The United States of America has officially disputed the government of South Sudan’s assertion that the current conflict in South Sudan was sparked by an attempted coup organized by former Vice President Riak Machar.
Machar, who is now leading an open, ethnically driven rebellion against President Salva Kiir’s government has always maintained that the fighting erupted inside the military barracks after one element of the Presidential guards was ordered disarmed by President Kiir.
Several other high ranking South Sudanese officials and military commanders have alleged the same scenario.
The U.S State Department has not officially endorsed that set of events but has now openly opposed the notion that there was an attempted coup.

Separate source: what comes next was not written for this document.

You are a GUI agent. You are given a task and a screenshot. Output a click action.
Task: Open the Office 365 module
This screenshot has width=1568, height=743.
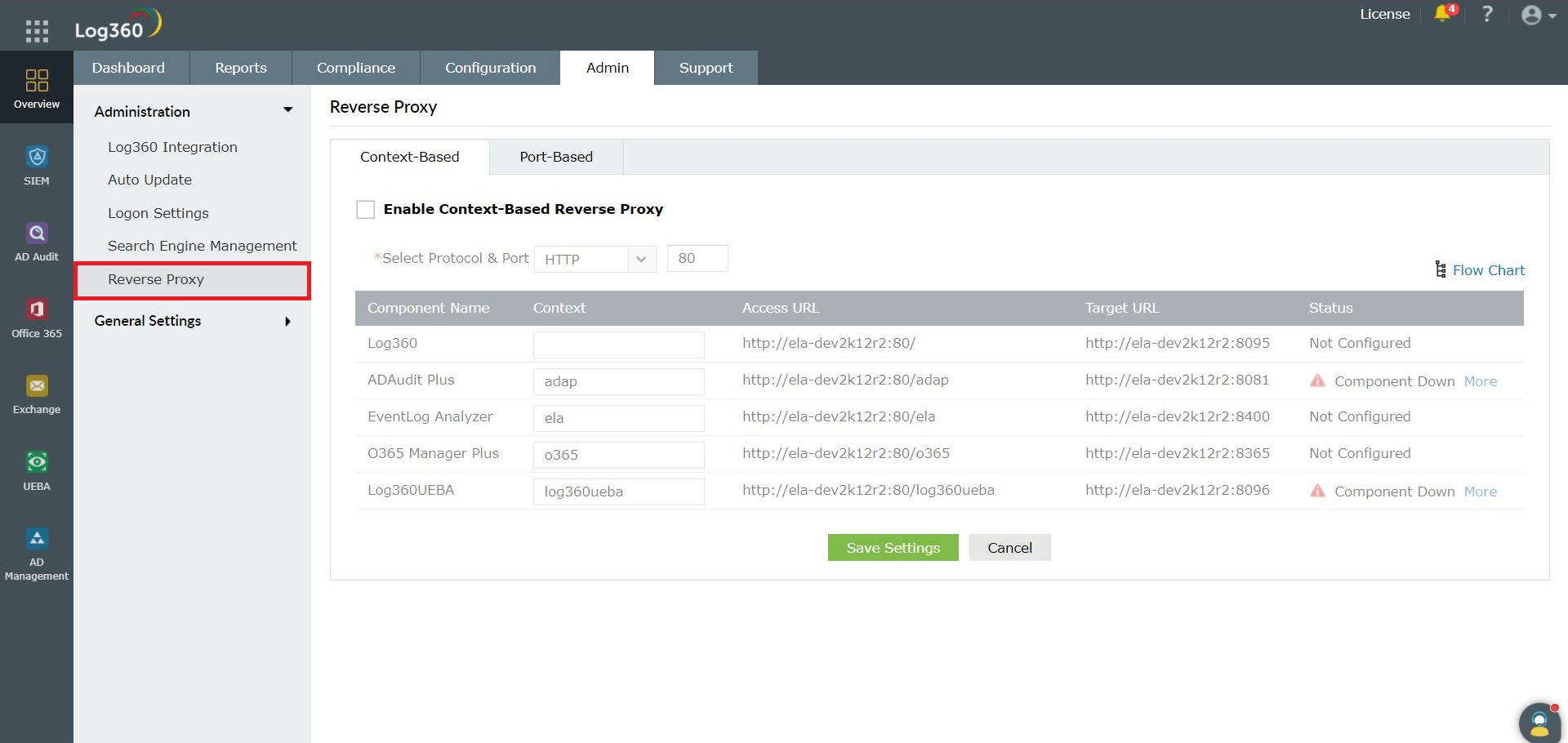[37, 315]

“We've not seen any evidence that this was a coup attempt, but it certainly was the result of a huge political rift between Riek Machar and the president,” Linda Thomas-Greenfield, the Assistant Secretary of State for Africa, told a Senate committee in Washington on Thursday.
In addition, the U.S. State Department has agreed that 11 senior politicians that are in prison in Juba should be immediately set free.
“The United States strongly believes that the political prisoners currently being held in Juba must be released,” Ms. Thomas-Greenfield said.
The release of the 11 detainees is the major obstacle stalling peace talks in Addis Ababa between the two warring factions.
The U.S Department of State testimony comes nine years to the day since the Comprehensive Peace Agreement (CPA) was signed to end the war between Sudanese and South Sudanese Armed Forces.
The U.S is now focused on trying to avert a new war fought internally, amongst South Sudanese. “Each day that the conflict continues, the risk of an all-out civil war grows as ethnic tensions and more civilians are killed, injured or forced to flee,” said Linda Thomas-Greenfield, the assistant secretary of state for Africa.